Klanky@sopuli.xyz 1 year ago
I think we had this exact computer when I was growing up.
sirico@feddit.uk 1 year ago
antiX linux on a zip drive
banana_meccanica@feddit.it 1 year ago
Most of people use computers just for memes and emails, so yea, it is never obsoluted.
17s32k@lemmy.world 1 year ago
Holy Hell, i’m pretty sure that’s fridge kick’s doom 2 in at 30fps with a translucent ATX Case Upgrade ( ̄~ ̄)
HawlSera@lemm.ee 1 year ago
Wasn’t there a time when it was considered unfeasible that anyone would ever need more than a few kilobytes?
Stalinwolf@lemmy.ca 1 year ago
My cousins has an eMonster PC and I thought that was just the most insanely powerful PC.

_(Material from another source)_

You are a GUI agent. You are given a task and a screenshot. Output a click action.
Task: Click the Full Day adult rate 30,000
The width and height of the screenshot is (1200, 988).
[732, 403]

user1234@lemmynsfw.com 1 year ago
eMachines were obsolete two years before they were even built.
PissinSelfNdriveway@sh.itjust.works 1 year ago
What’s the problem here? That unit will do all your floppy disc needs until the end of time
Valmond@lemmy.mindoki.com 1 year ago
Common ig has a Celeron!
It always baffles me when like the old hard drive fit in the RAM of am average today PC. What will it be in 10-20 years, 2TB RAM in an average PC?
awnery@lemmy.world 1 year ago
there was a point in time, between the mid 90s to the mid-00s, in the U.S., where you could be a very manipulative piece of shit, wthout knowing anything, except how to get these crap computers running again.
actually they probably run some old ass linux fine even now. i hate to see the internals trashed for a junkyard - that trashed computer could be running the junkyard.
that said, i went looking for parts for my car on the internet, at local junkyards. i think they are running the old-ass computers.
MeatsOfRage@lemmy.world 1 year ago
For context, the emachines “never obsolete” wasn’t referring to this computer, it was a recycling program where you could send your old machine back and get a huge discount on your next one. It was actually a pretty good deal at the time, especially when your average family machine was a lot more expensive than they are today
FlexibleToast@lemmy.world 1 year ago
There were a couple of companies that tried programs like this. PeoplePC was another similar program. You would pay for their services and they would lease you a computer every 3 years.
CoderKat@lemm.ee 1 year ago
I wonder how much of a discount OP can get when they send their machine back?
jarfil@lemmy.world 1 year ago
If it’s in perfect condition, and they valued it based on second hand retrocomputing market… probably a nice chunk of cash.